記事の修正
「東洋経済」オンラインの記事(野中大樹記者)
神社庁幹部による約3000万円の「横領」が発覚 横領したのは神道政治連盟・打田会長の親戚 | 災害・事件・裁判 | 東洋経済オンライン
が下記の通り修正されました。
田中氏の側近である神道政治連盟・打田文博会長の親戚でもあることからM氏は自民党国会議員との接点も多い。

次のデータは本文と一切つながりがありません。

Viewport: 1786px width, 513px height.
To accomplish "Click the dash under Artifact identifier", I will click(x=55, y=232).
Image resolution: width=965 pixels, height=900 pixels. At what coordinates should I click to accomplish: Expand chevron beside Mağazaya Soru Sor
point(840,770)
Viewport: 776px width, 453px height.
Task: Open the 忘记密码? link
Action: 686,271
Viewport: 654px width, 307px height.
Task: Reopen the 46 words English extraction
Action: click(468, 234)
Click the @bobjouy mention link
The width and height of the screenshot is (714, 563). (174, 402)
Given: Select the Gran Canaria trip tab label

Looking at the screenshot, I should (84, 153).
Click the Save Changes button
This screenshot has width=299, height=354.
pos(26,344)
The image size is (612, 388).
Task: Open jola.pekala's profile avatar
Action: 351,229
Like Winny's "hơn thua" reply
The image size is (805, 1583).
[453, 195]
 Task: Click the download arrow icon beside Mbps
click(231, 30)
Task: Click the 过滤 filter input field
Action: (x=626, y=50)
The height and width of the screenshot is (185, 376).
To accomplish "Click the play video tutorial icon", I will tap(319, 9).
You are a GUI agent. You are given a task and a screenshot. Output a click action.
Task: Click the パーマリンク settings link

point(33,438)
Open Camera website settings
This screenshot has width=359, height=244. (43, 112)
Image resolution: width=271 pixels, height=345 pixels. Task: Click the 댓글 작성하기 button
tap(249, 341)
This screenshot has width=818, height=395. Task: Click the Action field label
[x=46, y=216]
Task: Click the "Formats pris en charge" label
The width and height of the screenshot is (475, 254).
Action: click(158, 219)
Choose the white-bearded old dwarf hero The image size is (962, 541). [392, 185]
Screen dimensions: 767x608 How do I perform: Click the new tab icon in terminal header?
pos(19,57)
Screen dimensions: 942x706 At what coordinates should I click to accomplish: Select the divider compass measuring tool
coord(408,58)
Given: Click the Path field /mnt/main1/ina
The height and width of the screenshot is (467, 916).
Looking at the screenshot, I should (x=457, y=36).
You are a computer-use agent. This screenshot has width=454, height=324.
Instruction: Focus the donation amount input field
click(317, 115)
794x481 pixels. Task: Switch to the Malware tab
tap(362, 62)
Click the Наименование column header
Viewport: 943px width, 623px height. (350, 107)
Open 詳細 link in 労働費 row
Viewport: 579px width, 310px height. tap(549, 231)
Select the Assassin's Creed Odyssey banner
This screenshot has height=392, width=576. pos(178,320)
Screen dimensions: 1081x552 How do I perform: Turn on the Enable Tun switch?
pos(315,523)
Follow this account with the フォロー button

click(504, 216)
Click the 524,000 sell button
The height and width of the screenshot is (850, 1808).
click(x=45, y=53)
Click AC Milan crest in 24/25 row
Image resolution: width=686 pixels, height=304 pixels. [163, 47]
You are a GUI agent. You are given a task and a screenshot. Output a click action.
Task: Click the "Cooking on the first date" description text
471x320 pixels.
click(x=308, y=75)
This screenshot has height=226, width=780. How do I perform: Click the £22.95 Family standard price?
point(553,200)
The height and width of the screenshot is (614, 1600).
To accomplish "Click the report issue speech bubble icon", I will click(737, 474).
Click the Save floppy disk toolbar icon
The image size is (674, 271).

【2023年5月22日11時20分追記】上記と記事の見出しで、初出時の親族を親戚に修正しました。
つまり「親族」から「親戚」に修正した訳です。
親族と親戚の違い
日常会話において「親族」と「親戚」はどっちも近い(冠婚葬祭で交流のある)血族や姻族という意味で用いられています。日常的に両者を区別して使っている人はあまりいないでしょう。だから今回の修正を見ても「何が違うの?」と思われた方も多いと思います。
しかし、「親族」は民法(725条)において
- 6親等内の血族
- 配偶者
- 3等以内の姻族
と定められています。
したがって今回の「東洋経済」オンラインの修正は、M氏が7等以上の血族だったor4等以上の姻族だった、いずれかの理由により修正したものと推測できます。ひょっとしたら関係者から「東洋経済」に対して事実の指摘があったのかもしれません。
遠い親類縁者
さて「6等以内の血族」というと、自分の従兄弟姉妹(いとこ)の孫が該当します。だから「7等以上の血族」ともなると「ひいじいさんの兄弟姉妹の孫」とか「いとこのひ孫」といったレベルになります。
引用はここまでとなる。